Details Emerge from Writers’ Lawsuit Against Meta
The ongoing legal battle between a group of writers and Meta has unveiled significant insights into the company’s use of pirated book copies, particularly from the Russian library LibGen, for training its artificial intelligence models. Recent reports from Ars Technica reveal that Meta acknowledged utilizing torrents to download a substantial dataset known as LibGen, which comprises tens of millions of pirated books.
For the first time, unredacted emails from Meta have surfaced, indicating that the company downloaded “at least 81.7 terabytes of data from several shadow libraries via the Anna’s Archive site,” including a minimum of 35.7 terabytes from Z-Library. Furthermore, it was disclosed that “Meta had previously downloaded 80.6 terabytes of data from LibGen.”
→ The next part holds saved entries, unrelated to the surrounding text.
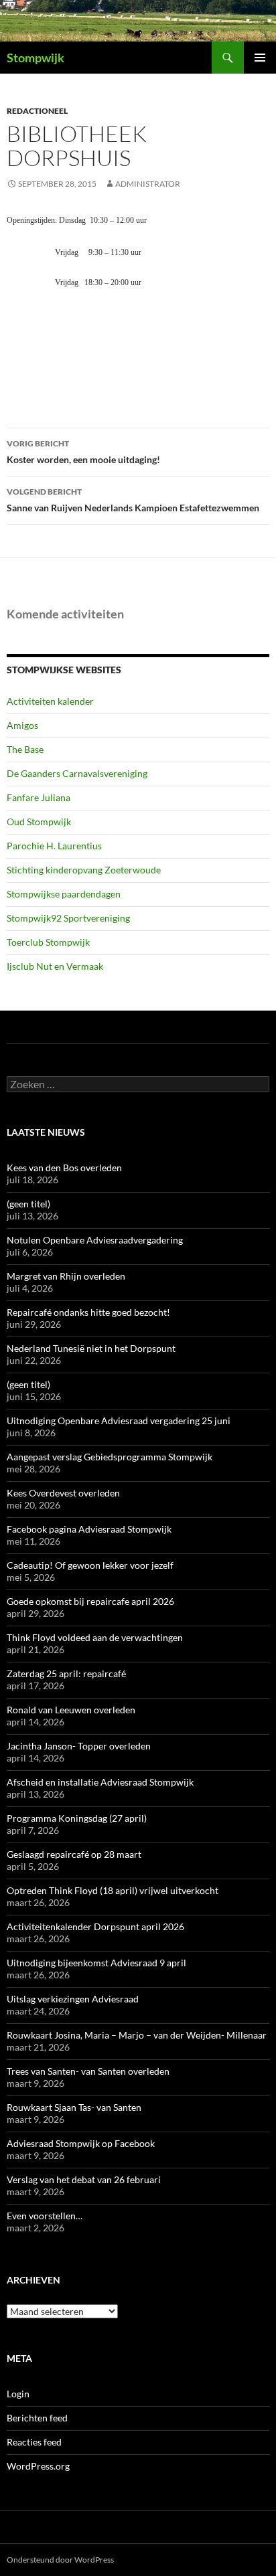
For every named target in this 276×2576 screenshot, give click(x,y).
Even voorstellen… (44, 2215)
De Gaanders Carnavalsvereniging (77, 773)
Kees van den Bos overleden (64, 1167)
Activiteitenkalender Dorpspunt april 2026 (95, 1926)
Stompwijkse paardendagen (64, 893)
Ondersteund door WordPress (60, 2560)
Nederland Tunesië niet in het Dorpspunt (91, 1348)
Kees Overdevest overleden (63, 1492)
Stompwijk (35, 57)
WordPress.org (38, 2466)
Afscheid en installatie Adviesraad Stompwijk (100, 1782)
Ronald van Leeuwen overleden (71, 1709)
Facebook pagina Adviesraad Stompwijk (89, 1529)
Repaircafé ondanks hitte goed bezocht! (88, 1312)
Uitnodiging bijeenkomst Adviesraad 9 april (96, 1962)
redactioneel (37, 111)
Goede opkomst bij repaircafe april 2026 (90, 1601)
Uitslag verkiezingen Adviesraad (73, 1998)
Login (18, 2393)
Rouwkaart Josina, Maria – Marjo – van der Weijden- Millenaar (137, 2035)
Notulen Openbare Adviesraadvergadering (95, 1240)
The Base (25, 749)
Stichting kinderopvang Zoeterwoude (84, 869)
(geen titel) (28, 1203)
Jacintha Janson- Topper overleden (79, 1745)
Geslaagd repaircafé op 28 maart (74, 1854)
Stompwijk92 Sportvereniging (68, 918)
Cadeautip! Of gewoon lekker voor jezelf (90, 1565)
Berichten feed (37, 2417)
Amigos (22, 725)
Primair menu (260, 57)
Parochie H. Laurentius (54, 845)
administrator (147, 184)
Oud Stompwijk (39, 821)
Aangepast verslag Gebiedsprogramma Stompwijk (109, 1456)
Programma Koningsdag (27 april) (77, 1818)
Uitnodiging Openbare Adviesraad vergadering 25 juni (118, 1420)
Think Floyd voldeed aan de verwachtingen (95, 1637)
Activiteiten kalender (50, 701)
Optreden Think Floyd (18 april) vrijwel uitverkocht (112, 1890)
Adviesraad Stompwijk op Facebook (81, 2143)
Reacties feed (34, 2442)
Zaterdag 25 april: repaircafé (66, 1673)
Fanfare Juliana (38, 797)
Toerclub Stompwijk (48, 942)
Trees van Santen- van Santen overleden (88, 2071)
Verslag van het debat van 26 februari (84, 2179)
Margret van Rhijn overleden (66, 1276)
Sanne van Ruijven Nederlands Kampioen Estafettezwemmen (133, 500)
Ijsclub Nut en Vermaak (55, 966)
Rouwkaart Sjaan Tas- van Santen (74, 2107)
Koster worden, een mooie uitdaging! (83, 451)
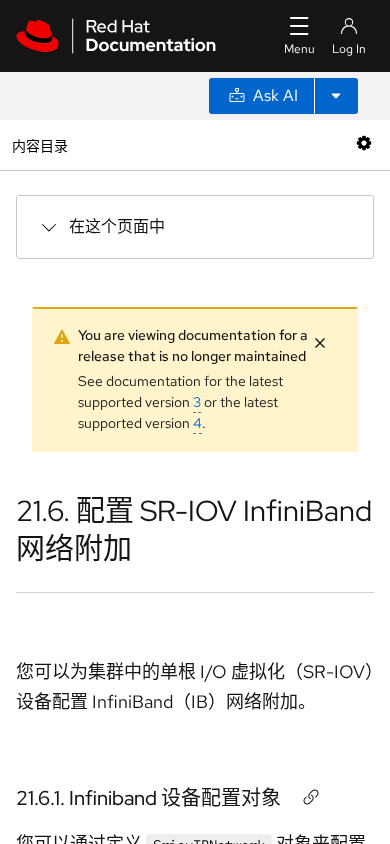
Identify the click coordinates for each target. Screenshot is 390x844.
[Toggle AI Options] (336, 96)
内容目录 (39, 144)
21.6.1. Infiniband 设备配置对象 (148, 798)
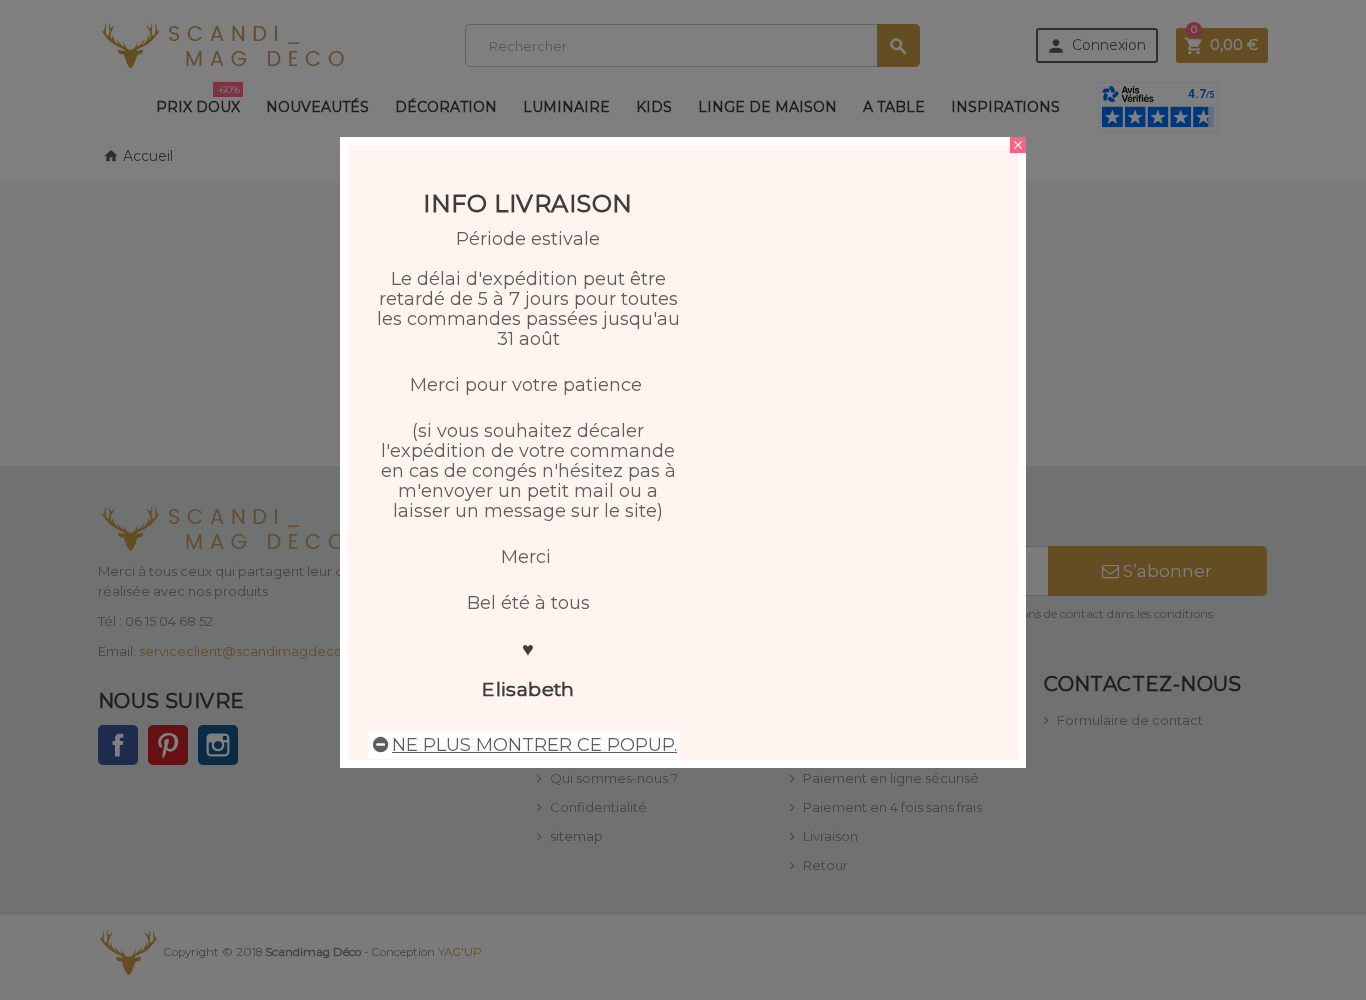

“The scale of Meta’s illegal torrent scheme is staggering,” the writers noted. They emphasized that “much smaller acts of data piracy—only 0.008 percent of the copyrighted works copied by Meta—led judges to refer the case to the U.S. Attorney’s Office for a criminal investigation.”
In earlier proceedings, Meta sought to prevent the disclosure of its use of pirated books for training its AI models. However, a judge rejected the company’s request, asserting that Meta’s insistence on editing materials was not aimed at protecting its business interests but rather at “avoiding negative publicity.”
Meta has previously revealed in a research paper that it trained its expansive language model, Llama, on fragments from Books3, a dataset comprising approximately 196,000 books extracted from the internet. Notably, the company had not publicly acknowledged that it sourced data directly from LibGen prior to this legal scrutiny.